Week 11 Tutorial

Learning Objectives

Wild Caught Data is inherently messy. In this tutorial, you will:

  • think about how LLMs can help clean data sets
  • consider the suitability of using LLMs for different data wrangling and cleaning tasks
  • verify LLM output

Feel free to chat with an LLM as part of these exercises.

Exercise 1

Haley has encountered some missing data in the age column of her data set. She tries using ChatGPT to infill the missing data:

Examine the two chats. Ask yourself:

  1. Do they return the same data?
  2. Which answer seems more reliable?
  3. Is there any important information missing from the chat?
  4. Would you recommend that Haley use the LLM generated data to infill the missing data for an analysis?
  5. Does your recommendation depend on the type of analysis?

You may also like to try the same prompts and see what you get.

Exercise 2

You’re preparing a data set to analyse customer satisfaction and product feedback collected through surveys, support emails, and live chat transcripts.

In your preparation you encounter the following challenges:

  • Some entries in the data set are missing the product category. You use the product name to cross reference with a generic product database to infill the missing values.

  • Some customers left the “satisfaction rating” blank, but they provided comments like “Very happy with the fast delivery!” You infill these using a basic sentiment analysis (e.g., 4 out of 5 based on the text).

  • The “purchase channel” column includes inconsistent entries like: “In Store”, “IS”, “retail”, “shop”, “online”, “amazon”. You harmonise these to create standard labels like “In Store” and “Online” categories.

  • You compare customer responses and categorise them into themes, e.g.: “Late delivery”, “Delayed shipping” → Category: “Delivery Issues” or “Product damaged”, “Broken item” → Category: “Product Quality”

  • Long customer feedback is summarised into a short sentiment label or theme. “The delivery took over two weeks, and no one responded to my emails.” becomes “Slow delivery and poor support”.

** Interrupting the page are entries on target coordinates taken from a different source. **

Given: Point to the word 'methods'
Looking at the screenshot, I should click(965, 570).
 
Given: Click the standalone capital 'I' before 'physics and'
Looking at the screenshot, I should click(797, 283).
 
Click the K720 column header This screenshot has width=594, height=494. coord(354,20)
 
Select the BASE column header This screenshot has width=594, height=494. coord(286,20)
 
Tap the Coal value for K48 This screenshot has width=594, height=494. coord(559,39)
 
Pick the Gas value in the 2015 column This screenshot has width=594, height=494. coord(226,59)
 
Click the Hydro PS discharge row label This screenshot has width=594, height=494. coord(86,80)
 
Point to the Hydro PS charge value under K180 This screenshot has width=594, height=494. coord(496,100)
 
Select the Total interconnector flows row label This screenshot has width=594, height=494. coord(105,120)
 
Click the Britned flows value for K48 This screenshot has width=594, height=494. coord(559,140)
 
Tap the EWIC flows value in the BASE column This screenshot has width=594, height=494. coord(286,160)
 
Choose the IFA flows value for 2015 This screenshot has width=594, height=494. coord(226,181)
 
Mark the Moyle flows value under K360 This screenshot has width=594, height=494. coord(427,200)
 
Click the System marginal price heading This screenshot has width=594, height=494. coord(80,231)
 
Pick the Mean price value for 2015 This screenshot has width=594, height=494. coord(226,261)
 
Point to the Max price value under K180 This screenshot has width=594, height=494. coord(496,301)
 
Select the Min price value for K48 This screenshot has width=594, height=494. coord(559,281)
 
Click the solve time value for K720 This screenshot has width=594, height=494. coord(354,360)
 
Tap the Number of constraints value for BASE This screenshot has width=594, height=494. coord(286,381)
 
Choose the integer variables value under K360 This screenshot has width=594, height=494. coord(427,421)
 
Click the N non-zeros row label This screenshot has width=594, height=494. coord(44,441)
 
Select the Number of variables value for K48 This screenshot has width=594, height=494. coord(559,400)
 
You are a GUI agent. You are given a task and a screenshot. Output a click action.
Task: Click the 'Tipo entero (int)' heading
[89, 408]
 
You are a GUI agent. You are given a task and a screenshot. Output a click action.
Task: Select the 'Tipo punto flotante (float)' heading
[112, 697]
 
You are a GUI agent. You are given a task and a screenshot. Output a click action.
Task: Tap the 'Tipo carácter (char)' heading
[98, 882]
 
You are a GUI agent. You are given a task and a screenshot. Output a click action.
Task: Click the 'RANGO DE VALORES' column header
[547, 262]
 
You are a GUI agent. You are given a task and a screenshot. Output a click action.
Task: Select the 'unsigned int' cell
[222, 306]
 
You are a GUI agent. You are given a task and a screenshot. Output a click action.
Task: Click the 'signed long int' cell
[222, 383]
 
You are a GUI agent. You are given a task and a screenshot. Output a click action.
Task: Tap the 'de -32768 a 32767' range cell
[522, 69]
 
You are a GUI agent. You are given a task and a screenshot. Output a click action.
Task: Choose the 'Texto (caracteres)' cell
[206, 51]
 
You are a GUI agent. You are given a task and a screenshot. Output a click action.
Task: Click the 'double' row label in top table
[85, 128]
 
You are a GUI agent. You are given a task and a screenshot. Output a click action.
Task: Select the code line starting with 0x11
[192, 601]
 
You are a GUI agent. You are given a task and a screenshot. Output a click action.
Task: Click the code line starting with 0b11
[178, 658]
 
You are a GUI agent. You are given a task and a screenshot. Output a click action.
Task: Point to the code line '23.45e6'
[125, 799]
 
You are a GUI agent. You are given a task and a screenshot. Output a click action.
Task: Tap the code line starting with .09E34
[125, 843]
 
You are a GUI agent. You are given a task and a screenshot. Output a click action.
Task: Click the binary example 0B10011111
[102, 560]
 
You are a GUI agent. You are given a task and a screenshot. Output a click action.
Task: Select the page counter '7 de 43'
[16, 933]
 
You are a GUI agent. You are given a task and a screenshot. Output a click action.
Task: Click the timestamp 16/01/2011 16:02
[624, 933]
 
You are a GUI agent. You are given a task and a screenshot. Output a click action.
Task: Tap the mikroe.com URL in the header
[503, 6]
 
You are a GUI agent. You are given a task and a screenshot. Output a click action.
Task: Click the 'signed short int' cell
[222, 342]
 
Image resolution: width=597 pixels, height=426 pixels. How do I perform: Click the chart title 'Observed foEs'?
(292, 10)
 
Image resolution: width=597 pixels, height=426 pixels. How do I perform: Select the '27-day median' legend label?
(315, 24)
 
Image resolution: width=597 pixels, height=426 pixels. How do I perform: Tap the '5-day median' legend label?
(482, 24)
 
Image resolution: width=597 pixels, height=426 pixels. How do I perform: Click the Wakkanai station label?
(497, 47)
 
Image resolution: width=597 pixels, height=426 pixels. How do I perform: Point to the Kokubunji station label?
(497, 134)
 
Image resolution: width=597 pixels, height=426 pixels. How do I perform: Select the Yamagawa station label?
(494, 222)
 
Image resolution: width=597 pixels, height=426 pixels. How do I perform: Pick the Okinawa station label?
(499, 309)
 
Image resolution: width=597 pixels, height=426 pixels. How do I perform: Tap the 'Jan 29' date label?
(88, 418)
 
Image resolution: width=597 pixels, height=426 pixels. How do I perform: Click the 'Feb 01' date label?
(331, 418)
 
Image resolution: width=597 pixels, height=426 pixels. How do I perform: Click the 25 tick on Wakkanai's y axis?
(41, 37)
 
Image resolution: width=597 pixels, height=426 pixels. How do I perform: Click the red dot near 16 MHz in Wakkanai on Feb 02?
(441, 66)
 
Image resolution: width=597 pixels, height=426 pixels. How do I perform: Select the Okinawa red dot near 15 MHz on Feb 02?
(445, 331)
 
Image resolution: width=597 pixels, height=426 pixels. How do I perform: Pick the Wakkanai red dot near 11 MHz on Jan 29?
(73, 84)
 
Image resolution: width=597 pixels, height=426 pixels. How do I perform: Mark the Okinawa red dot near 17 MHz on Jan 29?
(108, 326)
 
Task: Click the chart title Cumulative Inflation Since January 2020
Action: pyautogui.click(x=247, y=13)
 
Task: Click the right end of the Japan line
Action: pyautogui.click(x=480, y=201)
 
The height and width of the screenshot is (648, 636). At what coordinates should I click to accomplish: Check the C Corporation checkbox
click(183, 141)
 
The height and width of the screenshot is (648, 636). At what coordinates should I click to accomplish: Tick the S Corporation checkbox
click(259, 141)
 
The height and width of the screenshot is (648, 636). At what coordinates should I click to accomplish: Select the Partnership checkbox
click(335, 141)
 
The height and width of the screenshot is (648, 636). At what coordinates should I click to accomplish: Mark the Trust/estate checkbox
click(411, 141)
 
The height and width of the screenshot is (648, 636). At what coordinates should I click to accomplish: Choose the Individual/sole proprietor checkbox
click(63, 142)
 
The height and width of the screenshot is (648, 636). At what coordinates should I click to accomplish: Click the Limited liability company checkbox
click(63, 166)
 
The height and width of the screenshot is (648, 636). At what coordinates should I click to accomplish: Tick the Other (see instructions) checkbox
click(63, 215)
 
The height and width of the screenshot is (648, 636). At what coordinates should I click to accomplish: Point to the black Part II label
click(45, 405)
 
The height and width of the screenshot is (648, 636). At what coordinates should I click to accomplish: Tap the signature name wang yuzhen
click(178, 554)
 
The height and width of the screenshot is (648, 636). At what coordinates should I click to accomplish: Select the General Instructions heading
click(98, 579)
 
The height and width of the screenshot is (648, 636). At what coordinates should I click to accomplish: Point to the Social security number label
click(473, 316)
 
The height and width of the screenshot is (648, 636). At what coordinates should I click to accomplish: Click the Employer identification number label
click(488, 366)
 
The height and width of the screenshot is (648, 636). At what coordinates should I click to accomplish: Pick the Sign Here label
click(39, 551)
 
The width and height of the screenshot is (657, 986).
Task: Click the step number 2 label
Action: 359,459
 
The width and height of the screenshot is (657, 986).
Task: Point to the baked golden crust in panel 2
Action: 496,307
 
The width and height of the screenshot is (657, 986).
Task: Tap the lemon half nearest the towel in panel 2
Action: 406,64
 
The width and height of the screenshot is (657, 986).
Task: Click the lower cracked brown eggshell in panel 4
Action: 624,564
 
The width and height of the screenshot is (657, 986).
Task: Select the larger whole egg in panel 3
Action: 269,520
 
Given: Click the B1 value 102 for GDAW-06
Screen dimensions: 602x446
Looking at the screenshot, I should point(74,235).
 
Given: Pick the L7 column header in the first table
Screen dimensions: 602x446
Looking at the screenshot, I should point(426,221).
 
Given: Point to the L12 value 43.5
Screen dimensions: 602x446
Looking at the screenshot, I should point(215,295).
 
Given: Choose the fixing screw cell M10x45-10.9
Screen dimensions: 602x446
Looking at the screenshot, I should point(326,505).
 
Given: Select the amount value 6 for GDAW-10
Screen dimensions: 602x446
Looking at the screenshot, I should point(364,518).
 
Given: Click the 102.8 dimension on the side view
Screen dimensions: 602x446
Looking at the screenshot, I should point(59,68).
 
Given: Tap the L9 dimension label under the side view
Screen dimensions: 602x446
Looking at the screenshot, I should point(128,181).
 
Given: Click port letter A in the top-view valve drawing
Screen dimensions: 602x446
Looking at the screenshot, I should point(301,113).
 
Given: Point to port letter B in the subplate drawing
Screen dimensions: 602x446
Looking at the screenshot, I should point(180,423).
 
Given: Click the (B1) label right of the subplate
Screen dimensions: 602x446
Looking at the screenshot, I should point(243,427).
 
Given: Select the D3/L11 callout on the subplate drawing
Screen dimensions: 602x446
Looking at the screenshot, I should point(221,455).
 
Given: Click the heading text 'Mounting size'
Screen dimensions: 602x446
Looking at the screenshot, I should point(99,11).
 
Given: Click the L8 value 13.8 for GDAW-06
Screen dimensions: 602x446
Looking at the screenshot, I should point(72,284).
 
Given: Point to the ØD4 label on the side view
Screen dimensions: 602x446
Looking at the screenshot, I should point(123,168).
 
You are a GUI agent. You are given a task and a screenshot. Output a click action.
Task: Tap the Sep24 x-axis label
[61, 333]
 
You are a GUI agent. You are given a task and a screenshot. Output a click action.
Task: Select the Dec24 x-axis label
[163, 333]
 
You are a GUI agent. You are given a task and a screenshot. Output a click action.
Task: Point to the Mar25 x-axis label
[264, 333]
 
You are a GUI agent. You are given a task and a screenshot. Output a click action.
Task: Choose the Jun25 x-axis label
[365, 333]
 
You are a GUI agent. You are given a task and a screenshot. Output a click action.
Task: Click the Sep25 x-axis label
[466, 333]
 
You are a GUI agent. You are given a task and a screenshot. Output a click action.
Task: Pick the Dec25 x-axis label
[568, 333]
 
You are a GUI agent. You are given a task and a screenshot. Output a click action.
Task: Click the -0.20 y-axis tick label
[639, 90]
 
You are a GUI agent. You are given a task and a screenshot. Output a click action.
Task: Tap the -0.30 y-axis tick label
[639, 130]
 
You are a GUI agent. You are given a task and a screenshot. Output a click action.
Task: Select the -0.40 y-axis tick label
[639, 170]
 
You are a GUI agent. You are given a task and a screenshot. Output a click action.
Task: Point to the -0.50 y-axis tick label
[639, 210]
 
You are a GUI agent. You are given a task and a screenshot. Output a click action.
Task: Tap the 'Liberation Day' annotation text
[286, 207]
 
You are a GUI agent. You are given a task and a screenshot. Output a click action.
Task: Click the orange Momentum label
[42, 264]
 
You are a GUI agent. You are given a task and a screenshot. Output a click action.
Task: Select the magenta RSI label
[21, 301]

  • From unstructured text (e.g., support emails), you extract structured fields like: Order ID, Product name, Mentioned issues (e.g., “broken”, “missing parts”)

Your task:

  1. Which of these tasks would you feel most confident using an LLM to complete? Why?

  2. Do any of these tasks need help from a human? Which ones and why?

  3. If you use an LLM how would you verify the results?

  4. Would your answers change if the data set you were working with was different?

You may find answering these question in a group useful to get different perspectives.

In your own time: Exercise 3

In Lecture 10, Kate showed an exercise where she guessed nationalities from Wikipedia using web-scraping. We saw that given the complexities of this data, it was difficult to code specific rules to determine a person’s nationality. We could use LLMs instead!

On the Moodle you will find the author data set week11-author_df_llm.csv. This data set contains the guesses from an LLM model about the authors nationalities. Import this data into R and examine the nationality columns.

Your task: Subset the list of authors into groups based on how confident you are that the author’s nationality is correctly identified.

Hint: You may like to compare with the web-scraped nationalities.

Optional extension: Tutorial on ellmer and using LLMs in R

The following tutorial was given at Monash by Hadley Wickham earlier this year. It showcases further how we can use LLMs in R and extends on the demo you saw in class.

If you’d like to run the code yourself, follow the instructions here to get set up with an API key in R. Note you will need to purchase an API key to query the LLM which will cost you approximately the same price as a coffee.

Importantly, it is completely optional for you to try this exercise and will not be examined in this unit. If you’d rather buy a coffee we’ll understand. This is just for those who are curious about using an LLM in R directly.